О красоте и вечности

    Чем дольше я общался с Татьяной Григорьевной, тем больше и больше мне казалось: где-то я видел ее, причем, недавно. Но это невозможно, так как наша встреча была первой и, надеюсь, не последней. Но тогда где же? Напрягся и вспомнил!
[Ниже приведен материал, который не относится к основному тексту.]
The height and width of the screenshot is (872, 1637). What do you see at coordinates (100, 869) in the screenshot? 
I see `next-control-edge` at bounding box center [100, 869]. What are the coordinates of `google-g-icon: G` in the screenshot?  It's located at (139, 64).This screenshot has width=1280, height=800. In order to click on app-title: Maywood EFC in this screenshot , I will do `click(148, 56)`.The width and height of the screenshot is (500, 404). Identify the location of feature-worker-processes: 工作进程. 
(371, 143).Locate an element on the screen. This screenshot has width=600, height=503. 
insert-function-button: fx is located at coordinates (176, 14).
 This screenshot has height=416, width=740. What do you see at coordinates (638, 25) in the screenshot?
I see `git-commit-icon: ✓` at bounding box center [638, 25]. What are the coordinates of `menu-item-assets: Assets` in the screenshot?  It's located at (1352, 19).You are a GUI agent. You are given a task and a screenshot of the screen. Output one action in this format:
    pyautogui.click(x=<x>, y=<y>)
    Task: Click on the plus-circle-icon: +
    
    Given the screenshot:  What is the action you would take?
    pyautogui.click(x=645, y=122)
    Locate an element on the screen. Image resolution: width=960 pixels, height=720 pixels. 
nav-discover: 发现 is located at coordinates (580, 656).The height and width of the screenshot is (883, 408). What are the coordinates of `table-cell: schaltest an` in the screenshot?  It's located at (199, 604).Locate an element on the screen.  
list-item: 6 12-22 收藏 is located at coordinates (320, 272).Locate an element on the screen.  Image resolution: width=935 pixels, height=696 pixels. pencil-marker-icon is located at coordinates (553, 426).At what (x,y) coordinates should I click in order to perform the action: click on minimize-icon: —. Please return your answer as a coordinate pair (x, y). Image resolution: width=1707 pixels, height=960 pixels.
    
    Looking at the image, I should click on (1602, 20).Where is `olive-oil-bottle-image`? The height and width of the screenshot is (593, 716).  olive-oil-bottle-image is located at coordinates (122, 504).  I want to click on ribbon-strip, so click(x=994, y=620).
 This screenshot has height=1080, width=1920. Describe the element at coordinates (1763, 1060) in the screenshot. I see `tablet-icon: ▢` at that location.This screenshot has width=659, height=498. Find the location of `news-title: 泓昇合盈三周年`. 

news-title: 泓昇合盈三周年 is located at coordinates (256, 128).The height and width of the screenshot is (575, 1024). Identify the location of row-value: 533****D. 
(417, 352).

    У моего приятеля, талантливого фотомастера Виктора Дианова, есть чудесный снимок, на котором запечатлена старушка со сдвинутыми на кончик носа очками, вдевающая нитку в ушко иголку. Так бы и смотрел не отрываясь на эту бабушку-труженицу, похожую на всех матерей вселенной. Снимок по праву завоевал многочисленные призы на отечественных и зарубежных конкурсах, растиражирован во многих буклетах и изданиях. Возможно поэтому, как только я увидел Татьяну Григорьевну, которая во время беседы то завязывала платочек под подбородком, то перевязывала его на затылок, мне очень захотелось сфотографировать ее. Но ничего не вышло! Не помогло даже вмешательство ее дочери, Виктории Александровны: «Мама, о каких подругах-соседях ты говоришь, если они давным-давно покинули белый свет». Безрезультатно: мама Таня, а точнее, баба Таня, твердо стояла на своём: никаких снимков!
    А может, она и права в своем желании выглядеть такой, какой она была полвека назад: гордой, статной и красивой. В этом, пожалуй, и заключается секрет привлекательности русской женщины, будь ей хоть 21, хоть 101 год.
    Но разгадать таинство женской души пока никому не удалось.